Among overarching conclusions, the researchers found trust more difficult to establish around developing new crops for human consumption -- insect-resistance maize, for example -- than with projects focused on non-food crops, such as an improved cotton plant.
According to the study, funded by the Bill and Melinda Gates Foundation, the difficulties of building trust in agbiotech PPPs come in various forms.
"Not only do the public and private sectors hold mutually negative perceptions of each other, but public and private partners involved in agbiotech initiatives must deal with a public that is wary of the perceived risks of genetically modified (GM) crops and suspicious about private sector involvement in their country," the researcher said.
Honesty, integrity the foremost foundations of trust
The study found integrity to be the element cited most often as the crucial determinant of overall levels of trust in an agbiotech partnership.

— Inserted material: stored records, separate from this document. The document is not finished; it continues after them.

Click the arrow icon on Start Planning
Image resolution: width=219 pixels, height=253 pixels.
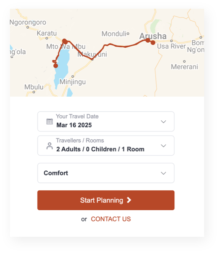(129, 200)
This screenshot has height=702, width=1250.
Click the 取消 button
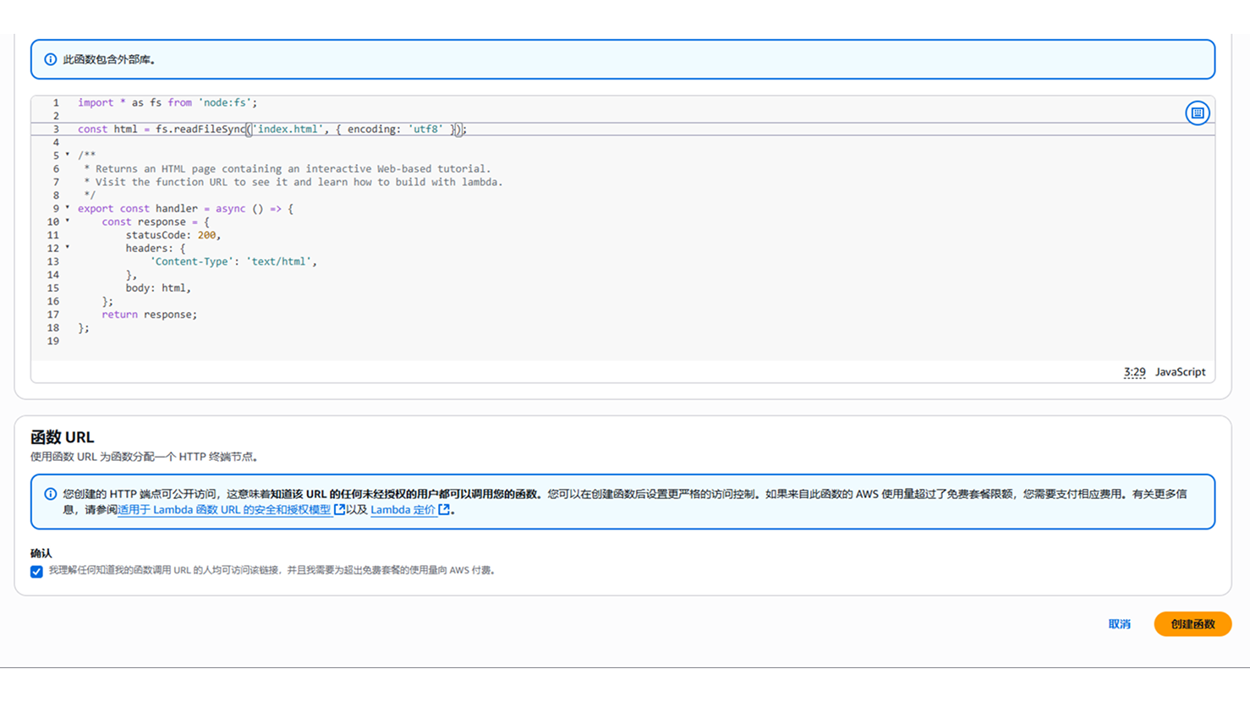pyautogui.click(x=1119, y=624)
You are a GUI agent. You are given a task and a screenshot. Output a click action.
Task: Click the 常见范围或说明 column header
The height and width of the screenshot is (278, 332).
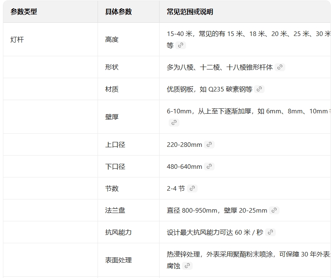pos(190,12)
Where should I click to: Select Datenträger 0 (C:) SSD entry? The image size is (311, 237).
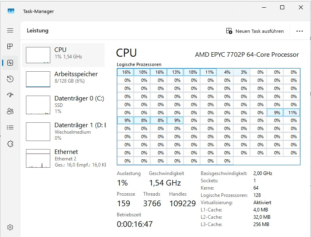coord(64,104)
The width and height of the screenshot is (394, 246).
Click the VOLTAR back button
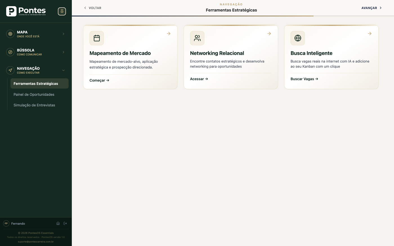(x=93, y=8)
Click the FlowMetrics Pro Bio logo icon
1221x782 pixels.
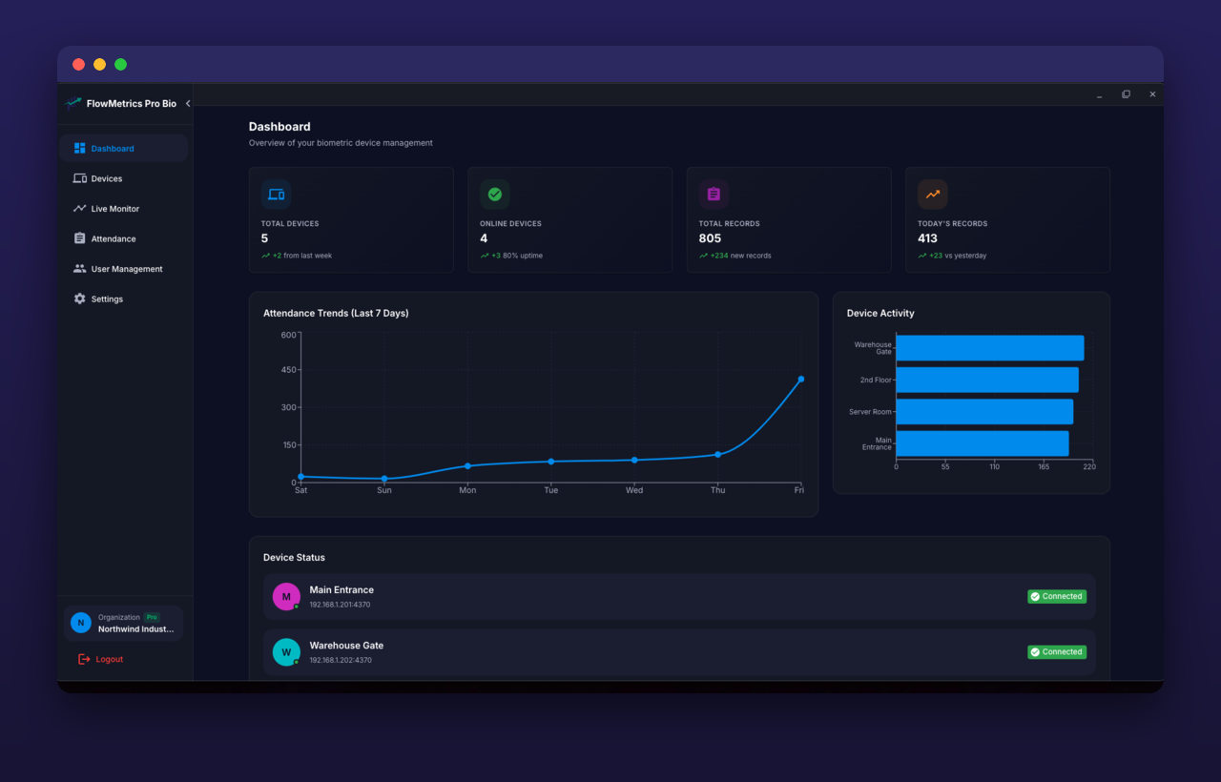(x=73, y=103)
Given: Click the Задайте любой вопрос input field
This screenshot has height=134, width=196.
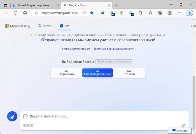Looking at the screenshot, I should pyautogui.click(x=104, y=116).
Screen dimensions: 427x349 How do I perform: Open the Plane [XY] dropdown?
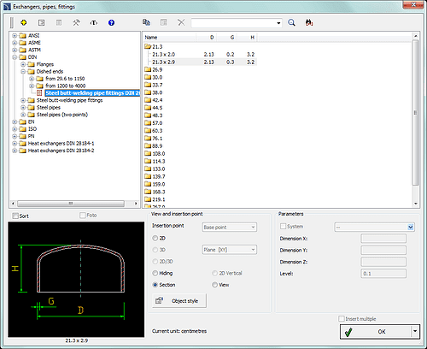(x=230, y=250)

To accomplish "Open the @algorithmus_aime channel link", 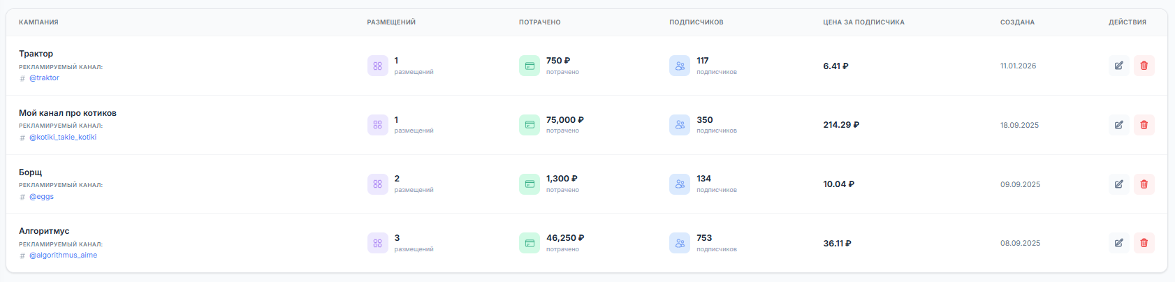I will tap(63, 255).
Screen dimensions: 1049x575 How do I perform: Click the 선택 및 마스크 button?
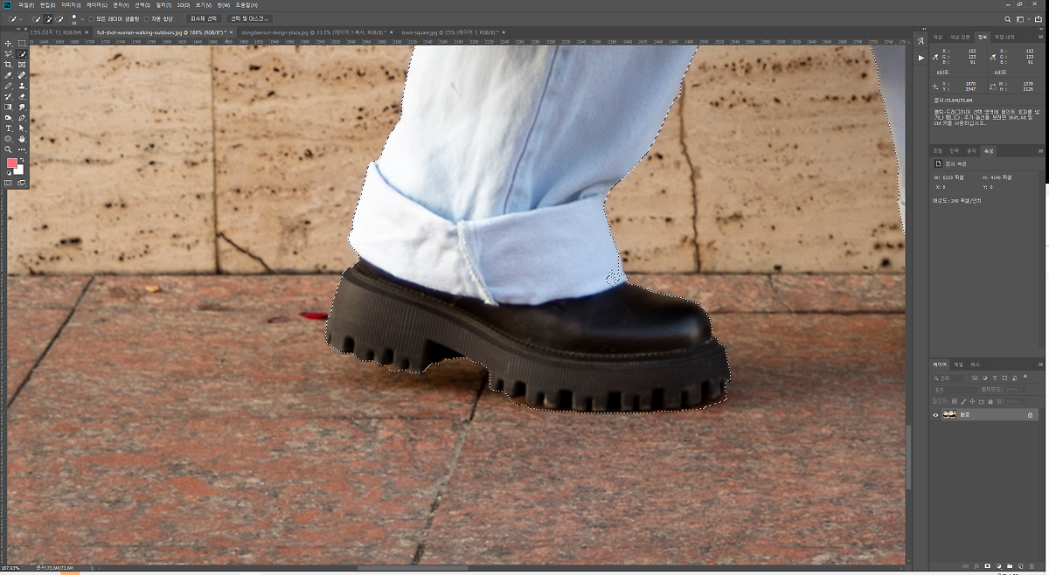pyautogui.click(x=249, y=18)
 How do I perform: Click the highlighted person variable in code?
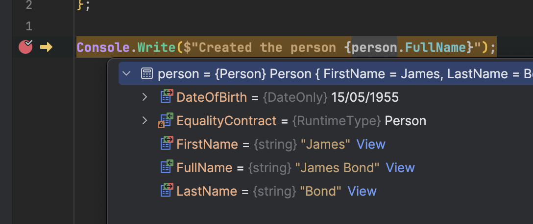pyautogui.click(x=374, y=47)
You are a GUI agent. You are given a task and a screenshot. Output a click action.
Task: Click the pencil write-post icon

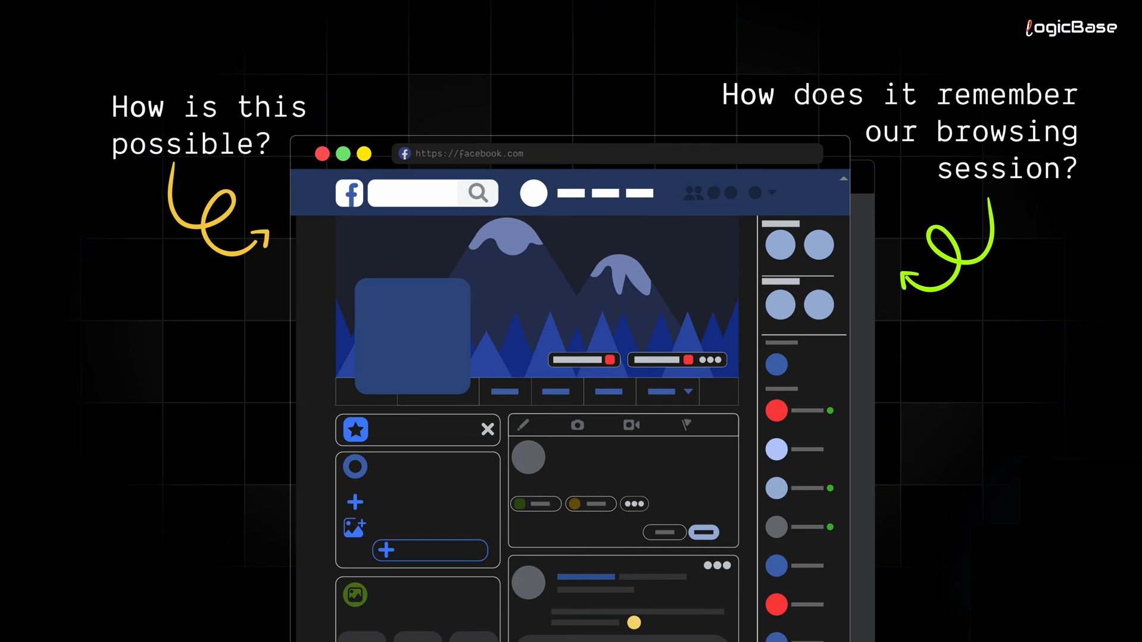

An executive of a major private seed company in South Africa's biotech maize industry, for example, said being honest with farmers about agbiotech crops and what they can deliver is essential.
"If you over-promise it will come across as if you are trying to fool the people and it will come back to you," he said.
Other interviewees said trust requires confidence in the good intentions of their partners.
"I would want to have trust that whatever we are doing is safe, that you are not coming to do things that are not right in the country," said one Kenyan participant in the Insect Resistant Maize for Africa project.
Open communication and full disclosure
For many interviewees, the need for transparency is crucial to a trusting relationship.
"If you get bad results, you will still report them," said an executive with the Programme for Biosafety Systems. "Communicate freely," he emphasized.